Florida scientists, farmers and businesses may take some solace in Obama's directive, since they contend that the EPA's controversial "numeric nutrient" water rule is "scientifically unsound."

In a letter to the state's congressional delegation this week, a coalition of businesses pleaded, "Because EPA refused the delegations request for independent review of the underlying scientific basis and economic implications of the now final rule, we respectfully ask that you support the state of Florida and deny the Environmental Protection Agency funding for implementation and enforcement of this ill-conceived, unprecedented federal rule."
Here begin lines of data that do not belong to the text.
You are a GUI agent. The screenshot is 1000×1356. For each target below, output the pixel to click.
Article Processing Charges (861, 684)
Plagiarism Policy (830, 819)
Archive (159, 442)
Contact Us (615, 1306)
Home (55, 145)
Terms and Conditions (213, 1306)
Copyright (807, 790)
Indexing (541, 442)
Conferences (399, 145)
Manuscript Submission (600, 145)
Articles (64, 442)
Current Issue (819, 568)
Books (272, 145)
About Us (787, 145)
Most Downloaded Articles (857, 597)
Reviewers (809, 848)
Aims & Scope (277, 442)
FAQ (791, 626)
"Scientific basis" notwithstanding, Obama's regulatory "reform" opens a gaping loophole for bureaucrats to move through. For example, initiatives that promote "human dignity" could buttress a sweeping, controversial rule when the government's "science" is challenged.

Jackson, for one, seems unfazed by the president's order. The EPA said in a statement that it was "confident" that it wouldn't need to alter a single current or pending rule.

James M. Taylor, senior fellow at the James Madison Institute and Heartland Institute, says, "The only way EPA can remotely justify [numeric nutrient] restrictions is to factor in these amorphous, subjective, vague cost-benefit standards that are not economic and not quanitifiable."

Taylor, who has written extensively on water issues, says science "soundly contradicts" that runoff causes red tide or fresh water impairment in Florida.

"Scientists have documented that red tide is linked to Sahara dust storms, which is why it doesn't occur every year," he said.

Less publicized is Florida's running battle with the EPA over proposed air-quality rules.

A federal plan to tighten ozone standards would more than quadruple the number of Florida counties in violation of air-quality standards and smother 47,769 jobs statewide, industry reports say.

The EPA's proposed crackdown has drawn fire from business groups that say the new rules would burden industry and raise consumer costs across the country.

Currently, seven Florida counties exceed federal ozone levels. Under the tougher rules, 30 counties would be in violation. Critics of the proposal say 30 is a lowball number because additional counties, which do not now have air-monitoring devices, could be affected.

"The standard is so stringent that it is barely above background levels. As a result, in many places, nothing short of massive changes in energy use has a hope of bringing those areas into attainment," said Bill Bush of the American Petroleum Institute.

But such concerns could be airbrushed away if the federal government uses what Taylor calls "subjective standards" to argue that "clean" energy projects would promote "environmental justice" and "human dignity."